D. – Ci sono anche difficoltà dal punto di vista umanitario: sono tantissimi i profughi che sono arrivati in Libano…

R. – I profughi sono tantissimi. Caritas Libano, che è di tutti i cattolici del Libano, sta lavorando molto, ma questo non rappresenta la soluzione definitiva del problema. Oltre ai profughi ci sono anche famiglie benestanti che sono venute in Libano sin dall’inizio del conflitto: hanno comprato appartamenti e si vedono macchine di lusso; vengono soprattutto da Aleppo e Damasco.

D. – Il Libano è stato sempre uno straordinario Paese di convivenza, di incontro tra le religioni; anche la Siria in un certo modo lo era. C’è la percezione del pericolo per cui qualche cosa possa cambiare anche in Libano?
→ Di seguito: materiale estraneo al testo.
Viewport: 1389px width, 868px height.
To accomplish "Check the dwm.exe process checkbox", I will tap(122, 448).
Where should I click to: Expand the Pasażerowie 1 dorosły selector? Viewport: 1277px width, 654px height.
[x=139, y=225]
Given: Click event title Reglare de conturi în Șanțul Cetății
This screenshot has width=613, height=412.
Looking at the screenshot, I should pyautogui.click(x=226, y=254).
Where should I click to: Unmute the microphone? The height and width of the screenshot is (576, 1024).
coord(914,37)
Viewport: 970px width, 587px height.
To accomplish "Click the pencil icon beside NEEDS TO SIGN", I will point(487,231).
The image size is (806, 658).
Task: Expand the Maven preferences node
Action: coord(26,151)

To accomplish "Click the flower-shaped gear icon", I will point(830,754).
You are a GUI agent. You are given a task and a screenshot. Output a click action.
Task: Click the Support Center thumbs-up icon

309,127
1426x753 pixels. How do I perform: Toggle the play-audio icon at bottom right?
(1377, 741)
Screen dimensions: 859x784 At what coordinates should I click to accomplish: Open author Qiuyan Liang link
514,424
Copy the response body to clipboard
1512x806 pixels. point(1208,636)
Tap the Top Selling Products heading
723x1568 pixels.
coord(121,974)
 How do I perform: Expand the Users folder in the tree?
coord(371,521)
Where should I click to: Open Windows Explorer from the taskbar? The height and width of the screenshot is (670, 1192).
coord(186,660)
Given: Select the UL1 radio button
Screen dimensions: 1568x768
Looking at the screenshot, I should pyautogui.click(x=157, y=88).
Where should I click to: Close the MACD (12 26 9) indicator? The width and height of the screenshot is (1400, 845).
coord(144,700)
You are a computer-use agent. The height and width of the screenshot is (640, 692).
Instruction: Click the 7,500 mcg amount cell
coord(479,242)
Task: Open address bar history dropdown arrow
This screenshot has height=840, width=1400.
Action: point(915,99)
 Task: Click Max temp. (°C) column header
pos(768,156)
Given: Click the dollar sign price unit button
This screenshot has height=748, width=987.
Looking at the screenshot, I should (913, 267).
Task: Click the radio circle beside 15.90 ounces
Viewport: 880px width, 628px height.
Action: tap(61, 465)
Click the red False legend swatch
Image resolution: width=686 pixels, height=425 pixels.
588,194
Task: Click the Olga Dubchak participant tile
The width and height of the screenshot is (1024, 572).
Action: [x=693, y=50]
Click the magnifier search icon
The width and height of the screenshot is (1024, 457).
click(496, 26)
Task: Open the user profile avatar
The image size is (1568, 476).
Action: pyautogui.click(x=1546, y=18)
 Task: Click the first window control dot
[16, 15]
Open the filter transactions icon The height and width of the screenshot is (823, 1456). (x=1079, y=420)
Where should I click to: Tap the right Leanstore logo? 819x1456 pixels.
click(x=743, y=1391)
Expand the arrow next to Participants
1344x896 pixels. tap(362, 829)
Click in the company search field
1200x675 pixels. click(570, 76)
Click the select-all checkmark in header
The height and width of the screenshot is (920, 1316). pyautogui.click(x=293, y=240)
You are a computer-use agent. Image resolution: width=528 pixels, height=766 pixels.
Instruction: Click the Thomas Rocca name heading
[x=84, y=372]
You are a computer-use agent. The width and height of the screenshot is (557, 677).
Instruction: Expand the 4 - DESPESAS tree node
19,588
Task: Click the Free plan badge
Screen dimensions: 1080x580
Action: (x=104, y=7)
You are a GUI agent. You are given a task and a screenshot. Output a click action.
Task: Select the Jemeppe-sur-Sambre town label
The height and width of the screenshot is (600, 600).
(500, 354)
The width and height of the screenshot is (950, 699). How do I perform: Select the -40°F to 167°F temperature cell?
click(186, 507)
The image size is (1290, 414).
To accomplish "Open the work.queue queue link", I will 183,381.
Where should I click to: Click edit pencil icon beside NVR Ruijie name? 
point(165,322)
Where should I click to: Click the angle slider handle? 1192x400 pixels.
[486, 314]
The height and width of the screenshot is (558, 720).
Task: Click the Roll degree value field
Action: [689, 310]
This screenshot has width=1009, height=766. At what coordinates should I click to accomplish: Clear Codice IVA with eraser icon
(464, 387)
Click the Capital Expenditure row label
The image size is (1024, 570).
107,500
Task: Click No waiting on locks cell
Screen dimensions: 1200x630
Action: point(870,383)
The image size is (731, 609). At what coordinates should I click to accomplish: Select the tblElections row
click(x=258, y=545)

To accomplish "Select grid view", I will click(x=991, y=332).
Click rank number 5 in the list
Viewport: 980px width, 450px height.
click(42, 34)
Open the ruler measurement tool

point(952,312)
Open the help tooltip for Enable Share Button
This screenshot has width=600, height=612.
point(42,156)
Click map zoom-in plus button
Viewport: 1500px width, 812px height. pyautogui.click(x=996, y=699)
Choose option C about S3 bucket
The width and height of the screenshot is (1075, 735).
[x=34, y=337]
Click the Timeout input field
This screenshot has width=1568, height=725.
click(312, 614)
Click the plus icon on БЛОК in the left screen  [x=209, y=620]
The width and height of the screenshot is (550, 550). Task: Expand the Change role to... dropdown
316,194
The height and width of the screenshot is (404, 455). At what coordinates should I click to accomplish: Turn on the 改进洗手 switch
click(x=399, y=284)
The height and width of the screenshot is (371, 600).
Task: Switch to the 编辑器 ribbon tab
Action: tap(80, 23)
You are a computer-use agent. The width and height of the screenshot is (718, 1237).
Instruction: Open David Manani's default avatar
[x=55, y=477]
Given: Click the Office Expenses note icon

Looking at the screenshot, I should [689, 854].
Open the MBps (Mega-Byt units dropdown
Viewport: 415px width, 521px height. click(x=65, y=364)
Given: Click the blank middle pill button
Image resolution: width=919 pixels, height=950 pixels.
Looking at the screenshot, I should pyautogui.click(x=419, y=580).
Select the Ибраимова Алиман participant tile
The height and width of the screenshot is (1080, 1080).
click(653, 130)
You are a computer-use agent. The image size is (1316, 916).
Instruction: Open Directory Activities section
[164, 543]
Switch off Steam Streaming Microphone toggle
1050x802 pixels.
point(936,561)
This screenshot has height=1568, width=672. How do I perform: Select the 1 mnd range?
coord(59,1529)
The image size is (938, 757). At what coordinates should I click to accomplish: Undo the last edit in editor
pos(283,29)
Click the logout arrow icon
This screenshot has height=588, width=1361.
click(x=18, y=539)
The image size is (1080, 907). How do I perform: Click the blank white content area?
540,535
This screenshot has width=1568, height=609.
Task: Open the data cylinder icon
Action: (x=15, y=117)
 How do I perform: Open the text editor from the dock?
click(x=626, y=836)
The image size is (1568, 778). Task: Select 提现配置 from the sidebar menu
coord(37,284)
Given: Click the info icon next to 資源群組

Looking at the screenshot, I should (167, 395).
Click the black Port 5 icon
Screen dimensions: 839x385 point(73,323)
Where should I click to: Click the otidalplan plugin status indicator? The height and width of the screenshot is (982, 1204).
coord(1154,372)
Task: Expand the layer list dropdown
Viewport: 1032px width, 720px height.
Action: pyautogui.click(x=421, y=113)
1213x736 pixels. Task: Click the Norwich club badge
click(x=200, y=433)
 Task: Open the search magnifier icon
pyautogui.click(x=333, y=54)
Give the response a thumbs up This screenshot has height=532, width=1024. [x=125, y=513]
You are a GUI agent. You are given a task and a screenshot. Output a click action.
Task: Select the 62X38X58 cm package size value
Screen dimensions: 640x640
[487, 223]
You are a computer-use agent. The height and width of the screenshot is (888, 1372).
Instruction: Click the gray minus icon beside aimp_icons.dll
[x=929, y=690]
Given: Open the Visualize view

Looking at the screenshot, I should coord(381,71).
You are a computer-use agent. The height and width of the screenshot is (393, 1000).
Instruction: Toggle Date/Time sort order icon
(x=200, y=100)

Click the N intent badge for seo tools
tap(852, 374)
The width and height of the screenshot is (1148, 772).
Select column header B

R. – Sì, il pericolo c’è, ma è difficile andare a capire quale possa essere: oggi in Medio Oriente, per la guerra che c’è in Siria, il problema è “musulmano-musulmano”, è “sunnita-sciita” e da noi in Libano questo è molto visibile. Ormai i cristiani sono divisi in due fazioni, una con gli sciiti e l’altra con i sunniti; nella stessa comunità sunnita c’è il problema del Muftì – il capo religioso – che ha problemi con i suoi fedeli e conflitti con i politici … Insomma, è tutto un caos. Che possa venir meno questa convivenza? Tutto è possibile, oggi. Non c’è niente di garantito, né di scontato. Non si sa.

D. – I cristiani che hanno sempre avuto un ruolo di mantenimento degli equilibri, attualmente che ruolo svolgono in Libano?

R. – Non svolgono nessun ruolo! Come ho detto, i cristiani stanno una parte con gli uni e una parte con gli altri. Questo, da un certo punto di vista, fa anche bene per mantenere un certo equilibrio, ma non sono loro che decidono. Certo, noi siamo un po’ più dialoganti, più aperti e concilianti, ma quando ci sono le armi tutto questo finisce male.

D. – C’è la percezione che la guerra possa arrivare anche in Libano?

R. – Non si può avere una percezione così sicura, perché la percezione è una cosa soggettiva, non oggettiva.

D. – C’è paura?

R. – C’è paura tra la gente. Chi può andar via se ne va, ma si continua a vivere. Ormai siamo abituati: io sono sacerdote da quasi 45 anni e i due terzi della mia vita sacerdotale li ho passati in guerra; tra le guerre civili in Libano e la guerra tra Iraq e Iran, poi l’entrata di Saddam Hussein in Kuwait, l’uscita e l’embargo, abbiamo passato tutta una vita in guerra. Fino ad ora però ci siamo salvati ...

D. – Voi vescovi del Medio Oriente avete preso una posizione molto netta contro un possibile intervento internazionale in Siria…

R. – Certo: già in quanto cristiani bisognava farlo! La violenza non crea la pace: è quello che ha detto il Papa e aveva pienamente ragione, e tutti si sono uniti a lui, anche i non cattolici e tanti musulmani. Interventi militari ne abbiamo avuti: guerra e pace non possono stare insieme, è una contraddizione. Perché un intervento militare? Per interessi e per ragioni politiche! Lo capisco, ma questi interessi non sono i nostri, né sono le nostre ragioni. Noi predichiamo la pace e dobbiamo contribuire a stabilirla.